§ Source data:
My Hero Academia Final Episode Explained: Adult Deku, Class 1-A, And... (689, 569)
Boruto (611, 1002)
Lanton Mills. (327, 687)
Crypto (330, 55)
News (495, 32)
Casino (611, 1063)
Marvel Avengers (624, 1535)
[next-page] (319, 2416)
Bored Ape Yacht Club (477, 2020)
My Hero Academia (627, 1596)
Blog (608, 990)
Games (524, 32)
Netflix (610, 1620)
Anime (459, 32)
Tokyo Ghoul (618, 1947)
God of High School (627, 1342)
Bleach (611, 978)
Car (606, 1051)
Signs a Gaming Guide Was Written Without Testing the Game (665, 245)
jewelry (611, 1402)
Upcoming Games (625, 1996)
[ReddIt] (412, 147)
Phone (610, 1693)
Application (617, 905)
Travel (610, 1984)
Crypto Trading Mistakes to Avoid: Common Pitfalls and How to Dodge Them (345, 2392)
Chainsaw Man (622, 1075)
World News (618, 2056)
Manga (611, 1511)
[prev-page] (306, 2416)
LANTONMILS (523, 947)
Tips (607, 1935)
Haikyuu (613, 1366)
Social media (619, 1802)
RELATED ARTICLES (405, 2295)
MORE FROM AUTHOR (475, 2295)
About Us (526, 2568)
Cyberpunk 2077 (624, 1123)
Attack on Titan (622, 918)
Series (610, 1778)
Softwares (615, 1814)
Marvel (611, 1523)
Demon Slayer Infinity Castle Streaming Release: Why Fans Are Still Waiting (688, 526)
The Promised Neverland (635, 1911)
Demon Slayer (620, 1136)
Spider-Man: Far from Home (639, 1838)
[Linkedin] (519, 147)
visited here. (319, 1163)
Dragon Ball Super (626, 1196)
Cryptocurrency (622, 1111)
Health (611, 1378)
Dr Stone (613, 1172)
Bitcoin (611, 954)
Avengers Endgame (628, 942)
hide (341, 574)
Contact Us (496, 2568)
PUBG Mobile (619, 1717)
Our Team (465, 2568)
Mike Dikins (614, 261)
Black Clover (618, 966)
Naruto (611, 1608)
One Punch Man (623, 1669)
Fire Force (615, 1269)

§ Exercise instructions:
Would you transcribe every entry exactly, leaving nothing out?

§ Response for this exercise:
My Hero Academia Final Episode Explained: Adult Deku, Class 1-A, And... (689, 569)
Boruto (611, 1002)
Lanton Mills. (327, 687)
Crypto (330, 55)
News (495, 32)
Casino (611, 1063)
Marvel Avengers (624, 1535)
[next-page] (319, 2416)
Bored Ape Yacht Club (477, 2020)
My Hero Academia (627, 1596)
Blog (608, 990)
Games (524, 32)
Netflix (610, 1620)
Anime (459, 32)
Tokyo Ghoul (618, 1947)
God of High School (627, 1342)
Bleach (611, 978)
Car (606, 1051)
Signs a Gaming Guide Was Written Without Testing the Game (665, 245)
jewelry (611, 1402)
Upcoming Games (625, 1996)
[ReddIt] (412, 147)
Phone (610, 1693)
Application (617, 905)
Travel (610, 1984)
Crypto Trading Mistakes to Avoid: Common Pitfalls and How to Dodge Them (345, 2392)
Chainsaw Man (622, 1075)
World News (618, 2056)
Manga (611, 1511)
[prev-page] (306, 2416)
LANTONMILS (523, 947)
Tips (607, 1935)
Haikyuu (613, 1366)
Social media (619, 1802)
RELATED ARTICLES (405, 2295)
MORE FROM AUTHOR (475, 2295)
About Us (526, 2568)
Cyberpunk 2077 (624, 1123)
Attack on Titan (622, 918)
Series (610, 1778)
Softwares (615, 1814)
Marvel (611, 1523)
Demon Slayer Infinity Castle Streaming Release: Why Fans Are Still Waiting (688, 526)
The Promised Neverland (635, 1911)
Demon Slayer (620, 1136)
Spider-Man: Far from Home (639, 1838)
[Linkedin] (519, 147)
visited here. (319, 1163)
Dragon Ball Super (626, 1196)
Cryptocurrency (622, 1111)
Health (611, 1378)
Dr Stone (613, 1172)
Bitcoin (611, 954)
Avengers Endgame (628, 942)
hide (341, 574)
Contact Us (496, 2568)
PUBG Mobile (619, 1717)
Our Team (465, 2568)
Mike Dikins (614, 261)
Black Clover (618, 966)
Naruto (611, 1608)
One Punch Man (623, 1669)
Fire Force (615, 1269)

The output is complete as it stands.